TO BE DONE:
a – List every header field name that appears in the mailing-list message about the scheduler job skip patch, from "From" through the last one before the message body.
b – Carry on the mailing-list message about the scheduler job skip patch, starting right after its final line.

DOCUMENT EXTRACT:
-*-*-

All of lore.kernel.org
 help / color / mirror / Atom feed
From: "Christian König" <ckoenig.leichtzumerken-Re5JQEeQqe8AvxtiuMwx3w@public.gmane.org>
To: Monk Liu <Monk.Liu-5C7GfCeVMHo@public.gmane.org>,
	amd-gfx-PD4FTy7X32lNgt0PjOBp9y5qC8QIuHrW@public.gmane.org
Subject: Re: [PATCH 1/6] amd/scheduler:imple job skip feature(v3)
Date: Mon, 30 Oct 2017 11:00:11 +0100	[thread overview]
Message-ID: <de065e02-acb7-2891-70ca-5eab3ce3365d@gmail.com> (raw)
In-Reply-To: <1509336909-11455-2-git-send-email-Monk.Liu-5C7GfCeVMHo@public.gmane.org>

Am 30.10.2017 um 05:15 schrieb Monk Liu:
> jobs are skipped under two cases
> 1)when the entity behind this job marked guilty, the job
> poped from this entity's queue will be dropped in sched_main loop.

-*-*-

(Pointing data for screenshots)
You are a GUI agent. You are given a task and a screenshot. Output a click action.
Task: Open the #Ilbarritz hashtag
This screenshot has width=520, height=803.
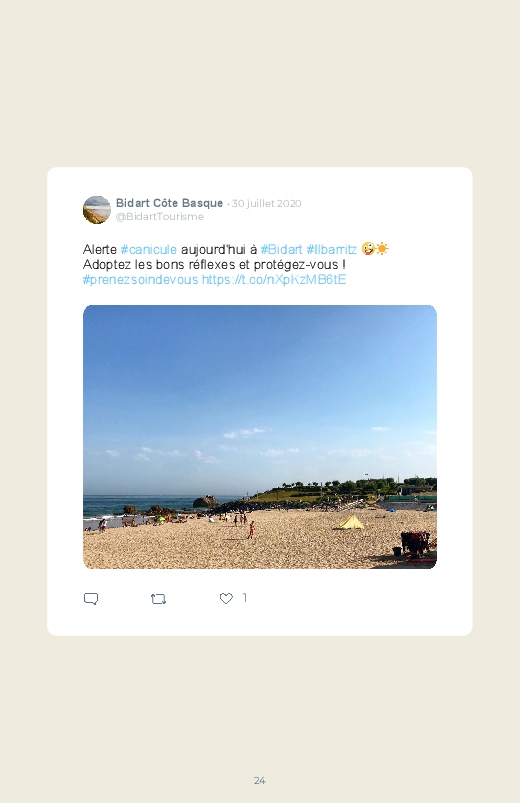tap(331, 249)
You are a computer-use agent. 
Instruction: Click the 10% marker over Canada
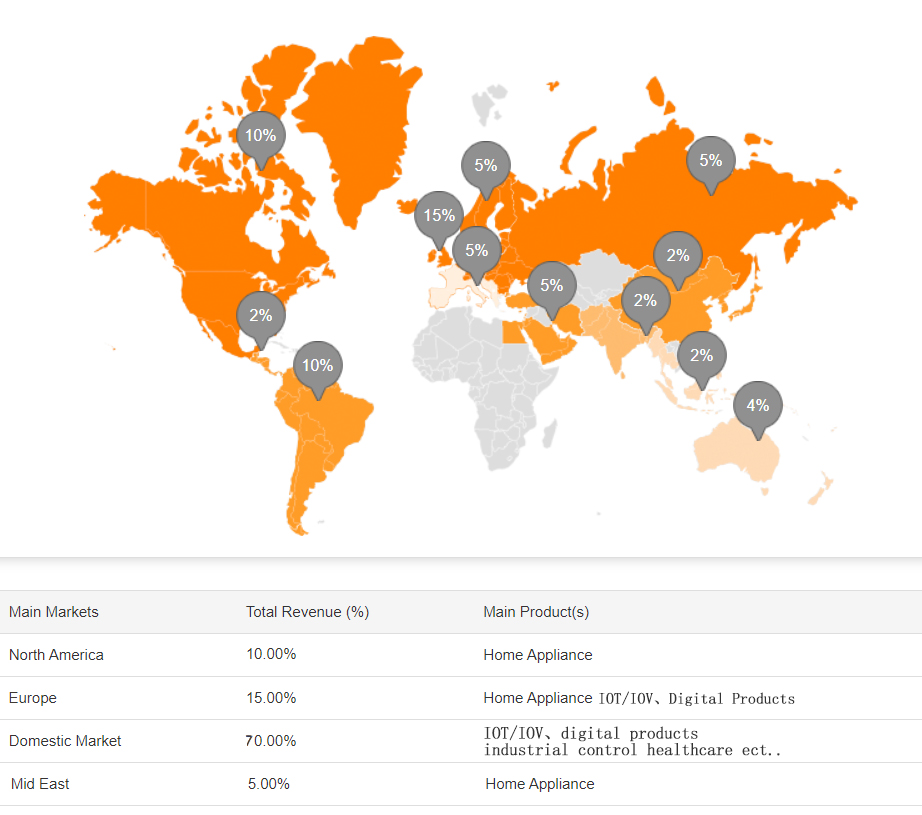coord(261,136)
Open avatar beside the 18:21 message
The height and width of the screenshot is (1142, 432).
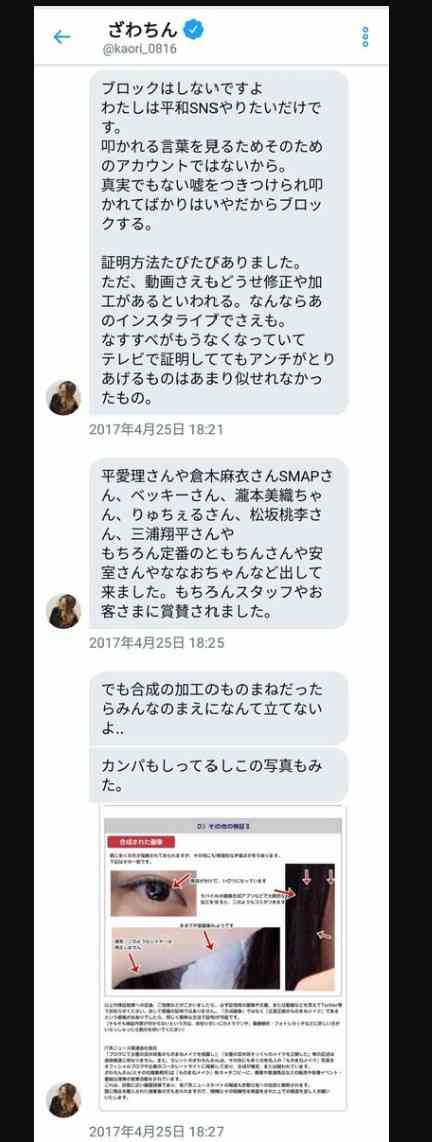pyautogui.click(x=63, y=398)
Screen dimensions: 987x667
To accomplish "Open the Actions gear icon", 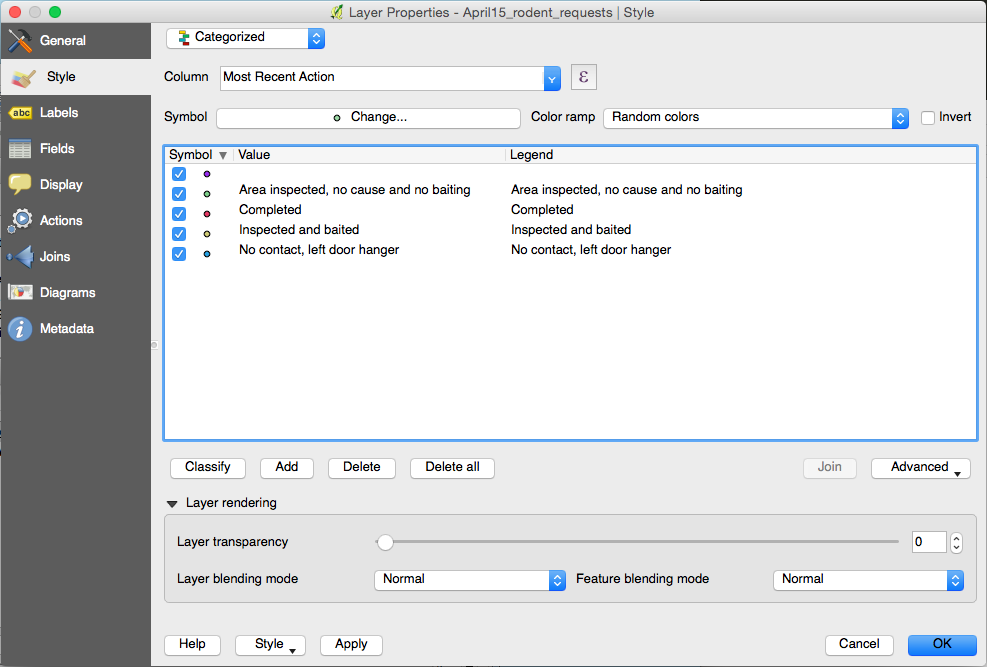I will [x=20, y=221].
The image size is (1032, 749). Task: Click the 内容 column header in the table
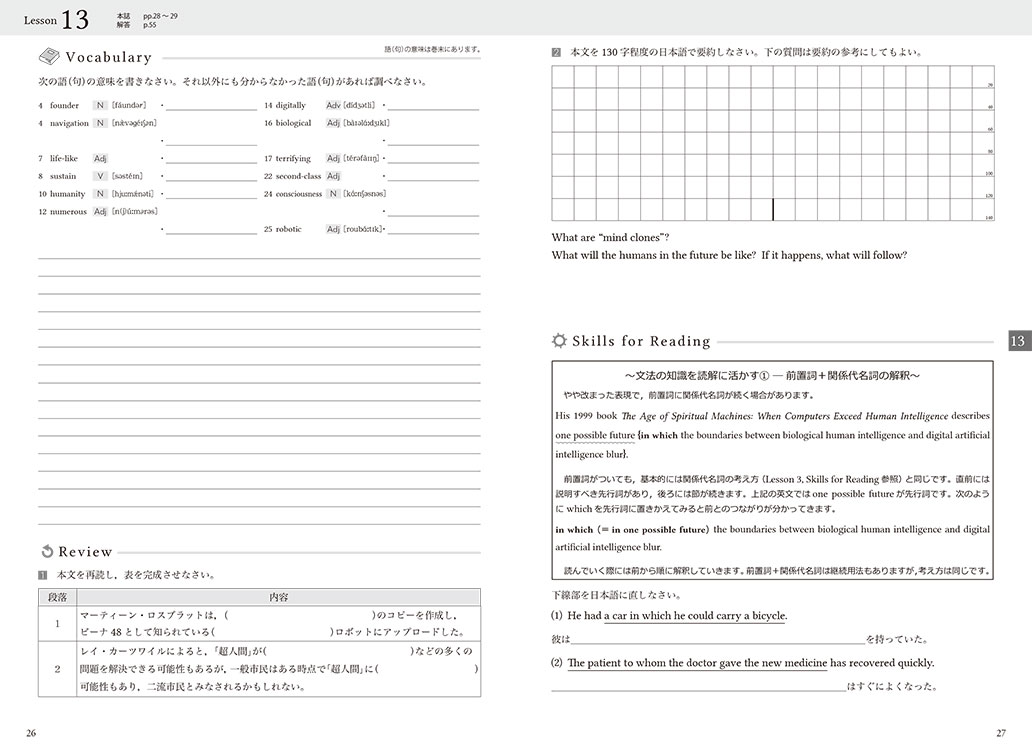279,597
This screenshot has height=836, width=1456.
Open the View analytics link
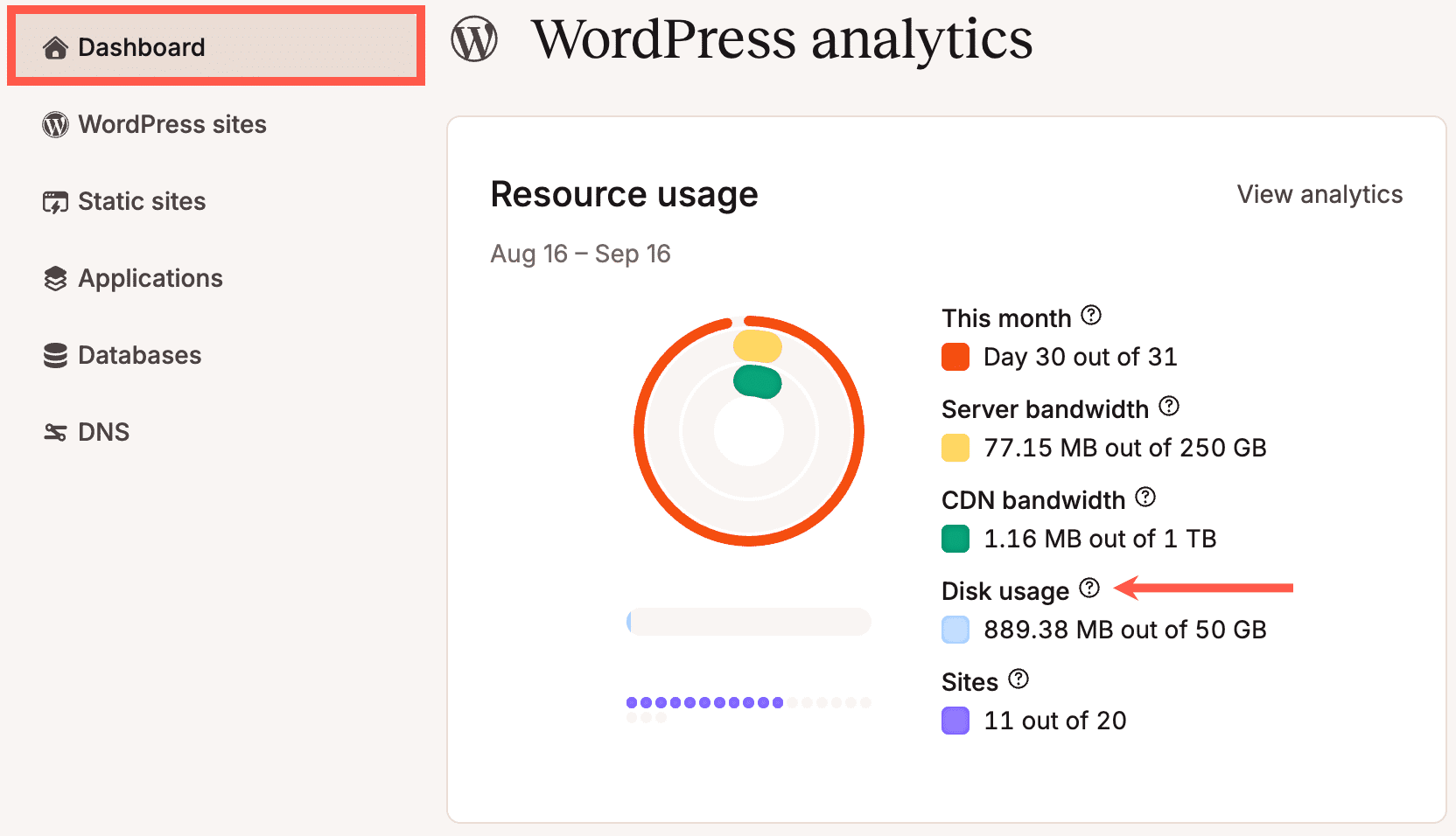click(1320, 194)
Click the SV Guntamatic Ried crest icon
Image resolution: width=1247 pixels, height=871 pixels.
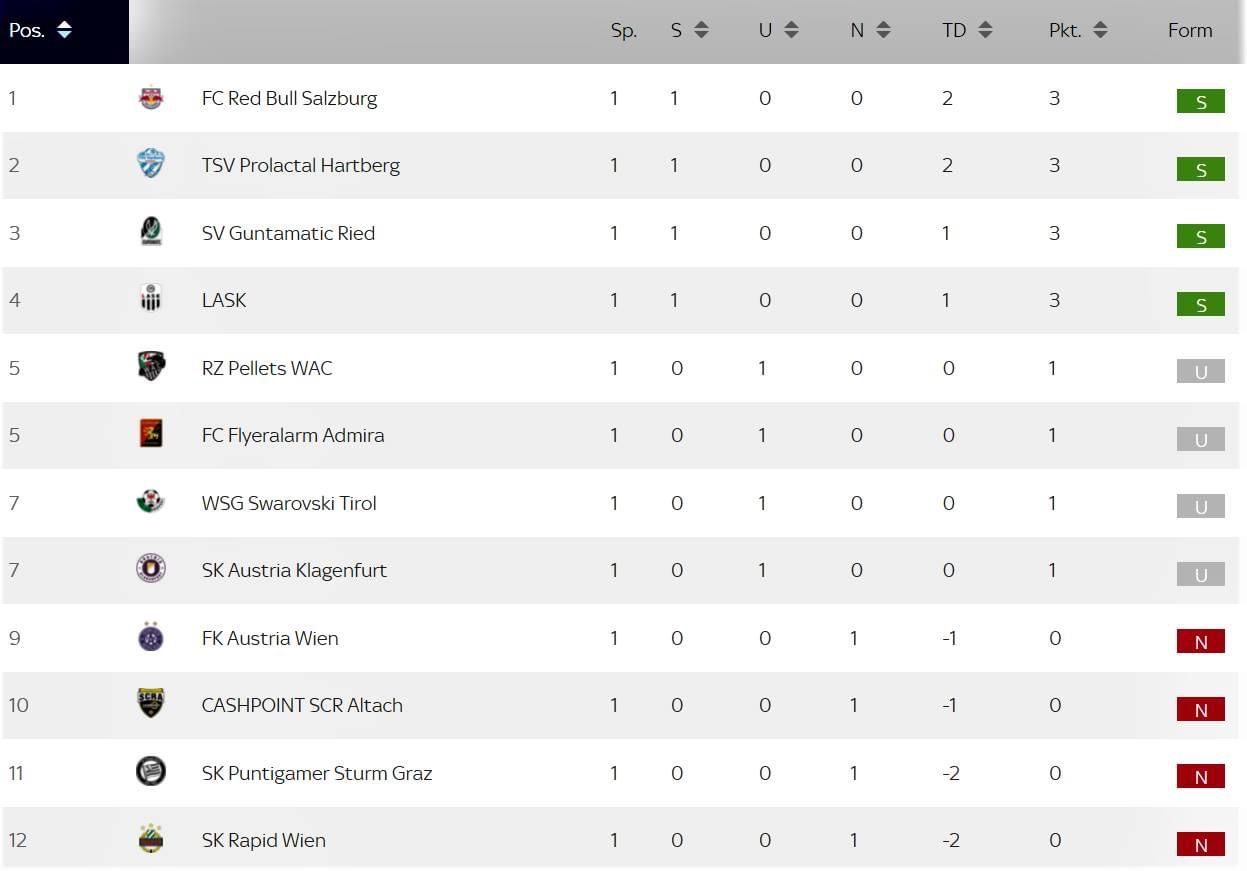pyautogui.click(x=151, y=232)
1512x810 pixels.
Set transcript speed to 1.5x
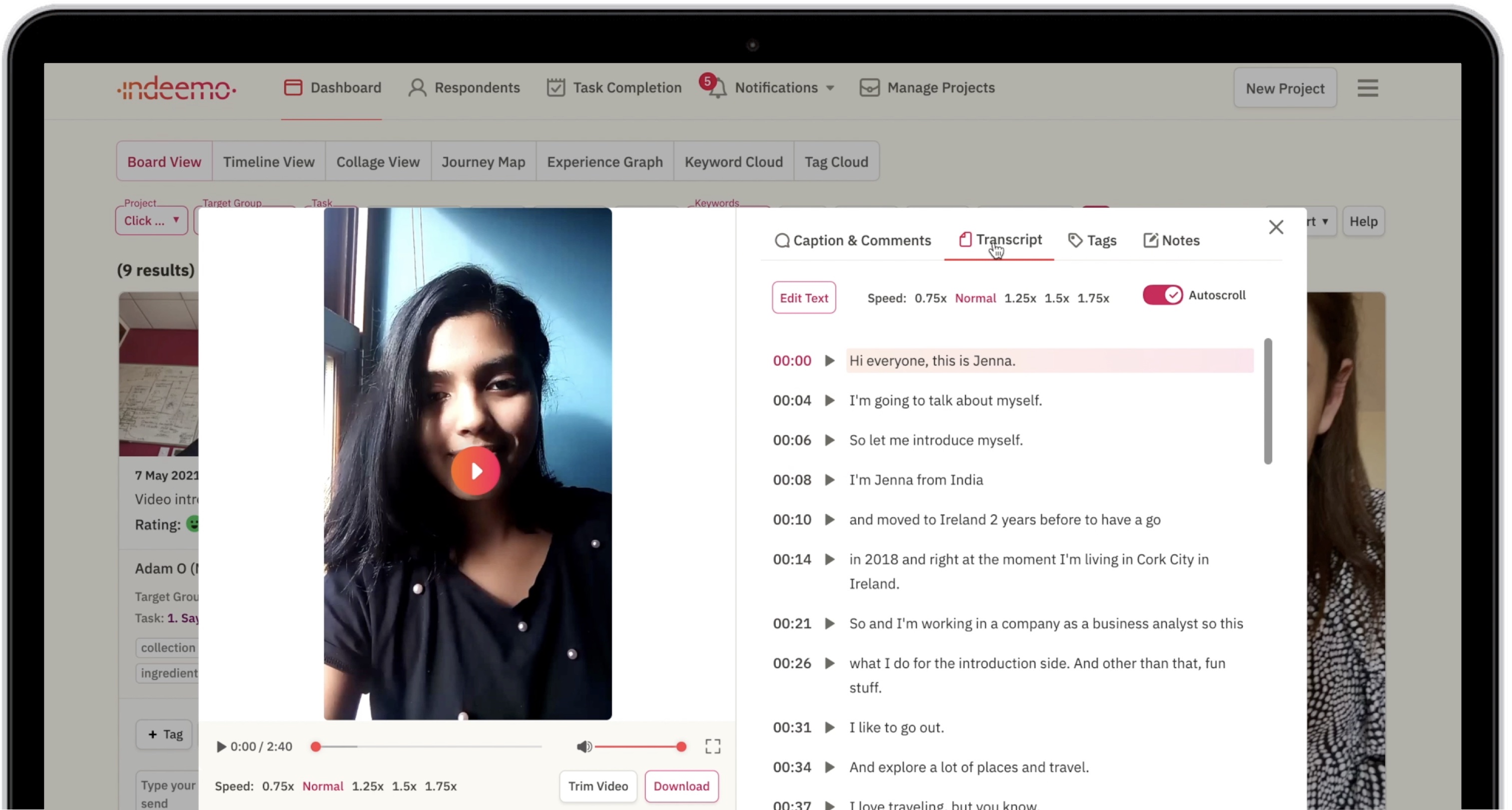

-*-*-

RESPONSE LIST:
a – From, To, Subject, Date, Message-ID, In-Reply-To

b –
>
> 2)in job_recovery(), skip the scheduling job if its karma detected
> above limit, and also skipped as well for other jobs sharing the
> same fence context. this approach is becuase job_recovery() cannot
> access job->entity due to entity may already dead.
>
> v2:
> some logic fix
>
> v3:
> when entity detected guilty, don't drop the job in the poping
> stage, instead set its fence error as -ECANCELED
>
> in run_job(), skip the scheduling either:1) fence->error < 0
> or 2) there was a VRAM LOST occurred on this job.
> this way we can unify the job skipping logic.
>
> with this feature we can introduce new gpu recover feature.
>
> Change-Id: I268b1c752c94e6ecd4ea78c87eb226ea3f52908a
> Signed-off-by: Monk Liu <Monk.Liu@amd.com>
> ---
>   drivers/gpu/drm/amd/amdgpu/amdgpu_job.c       | 13 +++++----
>   drivers/gpu/drm/amd/scheduler/gpu_scheduler.c | 39 ++++++++++++++++-----------
>   2 files changed, 31 insertions(+), 21 deletions(-)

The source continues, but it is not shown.